一つ目は、高速道路事業を貸付対象事業とするファンでにおいて、大手ゼネコンJVの名称を用いるなどして、あたかも国土交通省から発注を受けた事業の孫請けをしている業者へのレンディングに見せかけ、実はそうした実体のない貸付だったというもの。もう一つも同様に実体のないファンドであり、この二つについては「虚偽の表示」を認めています。

三つ目に、実態のないファンド、とまでは立証できなかったようですが、取得勧誘時の「30億円をボトムラインとして」という説明の仕方が、最低でも30億円の売り上げが予定されているかのような誤解を招くとして、「誤解を生ぜしめるべき表示」であると指摘されています。こちらは「虚偽の表示」と比較するとやや軽めの指摘です。

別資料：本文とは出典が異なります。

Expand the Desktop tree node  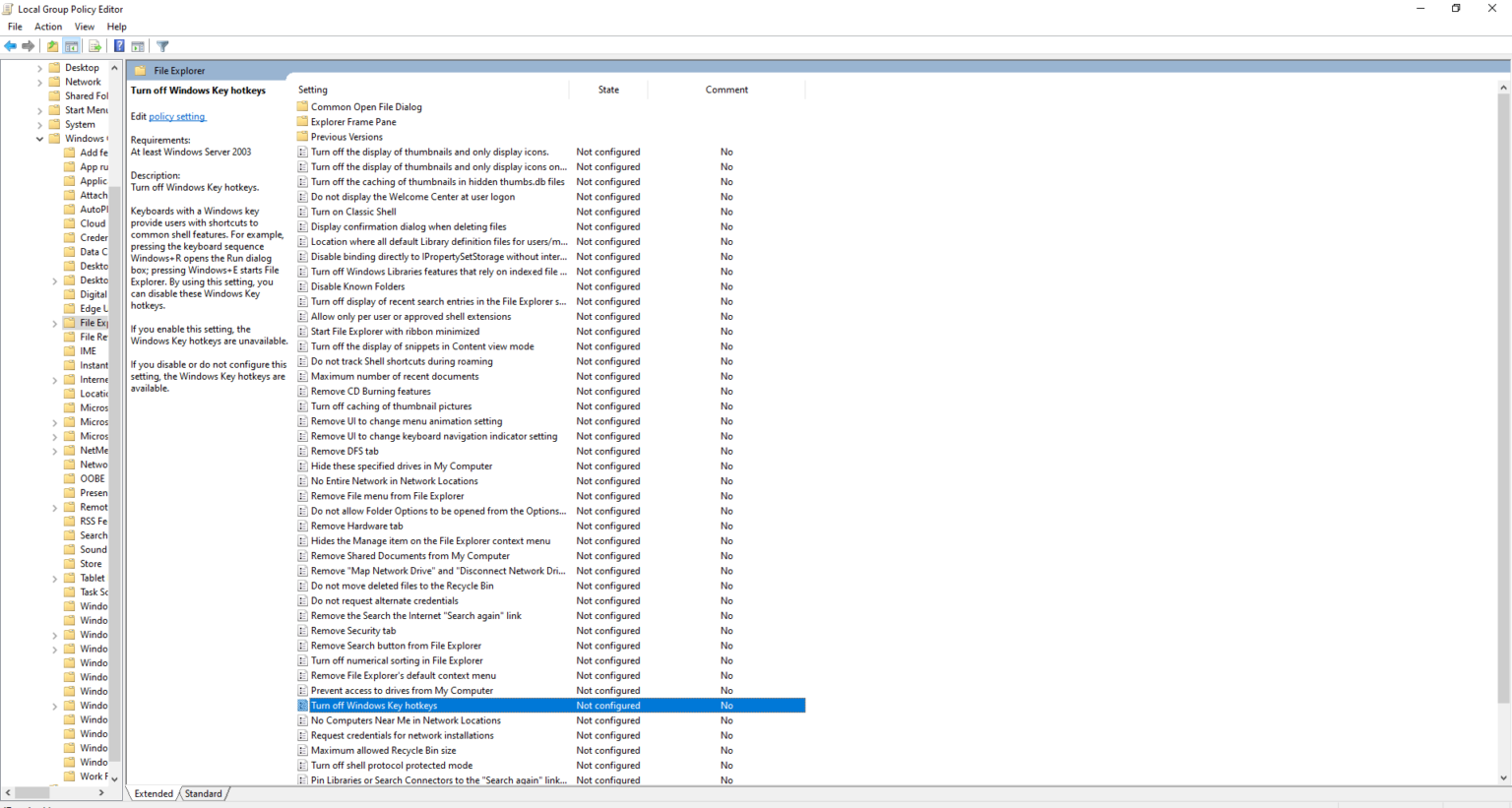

そして最後に、平成29年2月から30年11月までの募集総額52憶円のうち、少なくとも15億8千万円が流出していたという指摘です。態勢面では、事業実態や貸付先におけるファンド資金の使途等を把握するための管理態勢、および貸付実行後のモニタリング態勢について言及しています。

おまけ

以前この会社のHPには役員が紹介されていたと思うんですが、今は役員名簿が載ってません。さらに、今回解任された山本という取締役、就任が去年の10月なんですね。流出したお金を集めていたころはこの人取締役じゃないわけです。検査着手から取締役就任のタイミング、解任に至るまで、どうも良く分からないことが多すぎます。この取締役だけが働いた悪事ではなさそうです。なんだか大きな事件になりそうな予感がします。

三菱自動車 パナソニック 技能実習認定取り消し

また、三菱自動車がやらかしました。っていうか、やらかしたことに対するペナルティが公表されたということです。1/26 日本経済新聞の記事です。技能実習生に本来させるべき(計画した)業務をやらせていなかったということで、今後5年間の技能実習生の受け入れを禁止するというもの。

何度やっても懲りない奴ら

三菱自動車のこの不正は去年夏頃にすでに報道されていましたね。日産自動車も同様に報道されています。燃費不正問題、検査不正問題、そして会長による不正行為。こういう企業がまだ生き残っているのが不思議です。

日産自動車はペナルティなしということでしょうか。去年6月の報道では、45人が計画と異なる作業をしていたとなっていました。厚生労働省のHPで確認してみましたが、認定取り消しの判断基準については良く分かりません。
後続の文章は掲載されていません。